## Start SOURCE TEXT

Does anyone else find AR4 Section 3.4 breathtaking in its misrepresentation of the evidence? The claim that “the available data do not indicate a detectable trend in upper-tropospheric relative humidity” contradicts direct evidence, and goes on to use false assumptions to make its unqualified claims. It should be noted that Brian Soden (who has published a guest commentary at RealClimate.org), the cited reference for the in the passage above, is a lead author on the chapter.

I will add it to my examples of bias I have found from my examination of evidence related to the AR4 so far.

These include:

  1. Rahmstorf, who claimed climate responding faster than expected on the basis of
    a dubious graph with no statistical test;
  2. Harries who claimed to detect the greenhouse effect from CO2 spectral brightening
    but whose later (unreported) publications were much more equivocal;
  3. Soden, who claims to have detected increase in specific water vapor from
    spectral brightening using blatantly false assumptions.

Even though the AR4 report has been applauded by the major scientific institutions of the world, a cursory review appears to reveal huge biases.
At the very least, the literature deserves to be reviewed in a truly systematic way, focussed on quality of evidence, by an unbiased panel of experts. Such a review would be commissioned with emphasis on meta-questions such as: Is it systematic? What is the system of guidance given to the authors? Is it unbiased?

Greenhouse Thermodynamics and Water Vapor

Anthony Watts has
uncovered some data
from the NOAA website that appears to show water vapor levels have been decreasing for the last sixty years.

Strangely, a number of recent peer-reviewed publications claim that water vapor is increasing:

Water Vapor Feedback is Rapidly Warming Europe

Elevated surface temperatures due to other greenhouse gases have enhanced water evaporation and contributed to a cycle that stimulates further surface temperature increases, according to a report in Geophysical Research Letters. The research could help to answer a long-debated Earth science question about whether the water cycle could strongly enhance greenhouse warming.

The following paper finds a positive trend but contradicts the findings over Europe.

Trends and variability in column-integrated atmospheric water vapor

The main region where positive trends are not very evident is over Europe, in spite of large and positive trends over the North Atlantic since 1988.

The following also finds positive feedback:

Enhanced positive water vapor feedback associated with tropical deep convection : new evidence from Aura MLS

The moistening of the upper troposphere by deep convection leads to an enhanced positive water vapor feedback, about 3 times that implied solely by thermodynamics.

Is water vapor increasing or decreasing? Is feedback positive or negative? The graph below by Ken Gregory shows a clear decreasing trend at all atmospheric levels.

Water vapor levels are another worrisome variation between the ‘consensus’ view as represented by the IPCC reports and real world data.

## End SOURCE TEXT

■ THINGS TO DO:
**A.** Do these statements agree with the water vapor post? Answer yes or no for each, quoting the words that decide it.
(i) Brian Soden is a lead author on the chapter that cites him.
(ii) The data Anthony Watts found on the NOAA website appears to show water vapor levels increasing over the last sixty years.
(iii) The Aura MLS paper describes the enhanced water vapor feedback as about three times what thermodynamics alone implies.
**B.** Can you output the stretch of the water vapor post from "The main region" through "solely by thermodynamics.", word for word?
**C.** Could you pick up the water vapor post after its final sentence and keep it going?
The rows that come next are separate material, unrelated to the water vapor post.

## Start DATA SUPPLIED

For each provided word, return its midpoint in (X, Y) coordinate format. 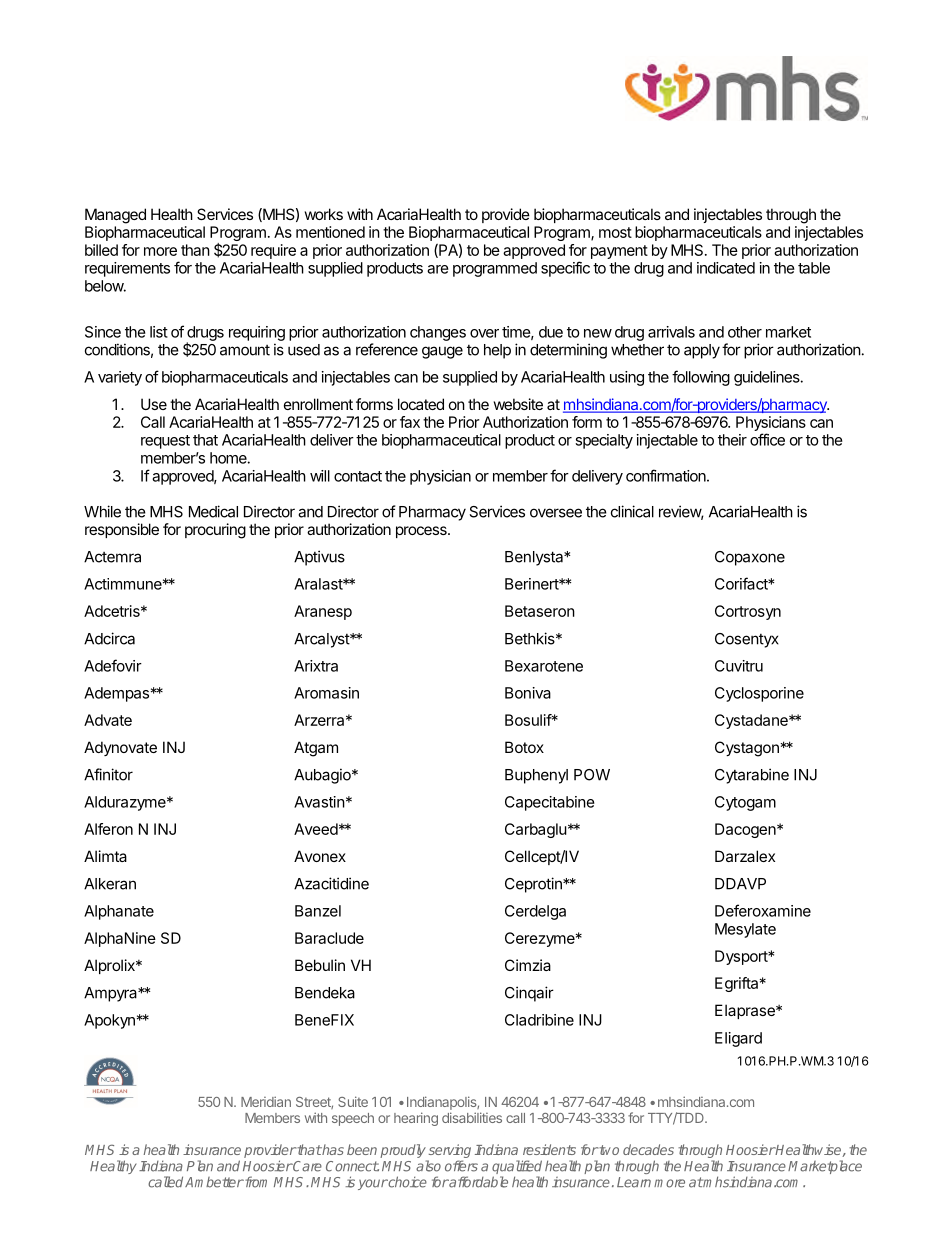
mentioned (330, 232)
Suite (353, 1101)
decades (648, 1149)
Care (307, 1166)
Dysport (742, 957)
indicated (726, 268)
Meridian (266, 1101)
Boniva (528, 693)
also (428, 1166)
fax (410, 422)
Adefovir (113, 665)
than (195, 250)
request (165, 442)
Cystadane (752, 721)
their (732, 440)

## End DATA SUPPLIED

■ THE RESPONSES:
**A.**
(i) Yes: "is a lead author on the chapter"
(ii) No: "appears to show water vapor levels have been decreasing for the last sixty years"
(iii) Yes: "about 3 times that implied solely by thermodynamics"

**B.**
The main region where positive trends are not very evident is over Europe, in spite of large and positive trends over the North Atlantic since 1988.

The following also finds positive feedback:

Enhanced positive water vapor feedback associated with tropical deep convection : new evidence from Aura MLS

The moistening of the upper troposphere by deep convection leads to an enhanced positive water vapor feedback, about 3 times that implied solely by thermodynamics.

**C.**
The decline in water vapor with an increase in greenhouse gases is one clear prediction of Miskolczi’s theory of semi-transparent atmospheres. In contrast, decline in water vapor is not predicted by the theory of infinity thick atmosphere which maintains that temperatures increase for every incremental increase in greenhouse gases, and in fact the ‘consensus’ is that water vapor increases in a positive feedback loop.

Miskolczi states:

Since the world oceans are virtually unlimited sources and sinks of the
atmospheric water vapor (optical depth), the system – depending on the time
constant of the different energy reservoirs – has many ways to restore the
equilibrium situation and maintain the steady state global climate. For
example, in case the increased CO2 is compensated by reduced H2O, then the
general circulation has to re-adjust itself to maintain the meridional energy
flow with less water vapor available. This could increase the global average
rain rate and speed up the global water cycle resulting in a more dynamical
climate, but still the energy balance equations do not allow the average surface
temperature to rise. The general circulation can not change the global radiative
balance although, changes in the meridional heat transfer may result in local or
zonal warming or cooling which again leads to a more dynamical climate.
Note that there are accumulating evidence of long term negative surface
pressure trends all over the southern hemisphere, (Hines et al., 2000), which
may be an indication of decreasing water vapor amount in the atmosphere.

Miskolczi concludes:

On global scale, however, there can not be any direct water vapor feedback mechanism, working against the total energy balance requirement of the
system. Runaway greenhouse theories contradict to the energy balance
equations and therefore, can not work.

One should not be surprised. It has been proven mathematically that “Most Published Research Findings Are False”.

Update: Anthony Watts posts a followup post containing graphs showing rising specific humidity at the surface, and falling humidity at the higher (greenhouse relevant) altitudes. The obvious questions is why do the esteemed climate scientists above create the impression in their publications that increasing water vapor levels are proof of an increasing greenhouse effect? It’s very worrying.

Another Theory of Global Warming

Here I have started to explore a new theory of global warming, not from greenhouse gas buildup in the troposphere, but from changes in stratospheric temperature caused largely by ultra-Plinian (stratosphere reaching) eruptions. A brief article entitled A Stratospheric Compensation Model of Climate Change, is in the May 8 issue of Australian Institute of Geologists Newsletter, pages 12-13.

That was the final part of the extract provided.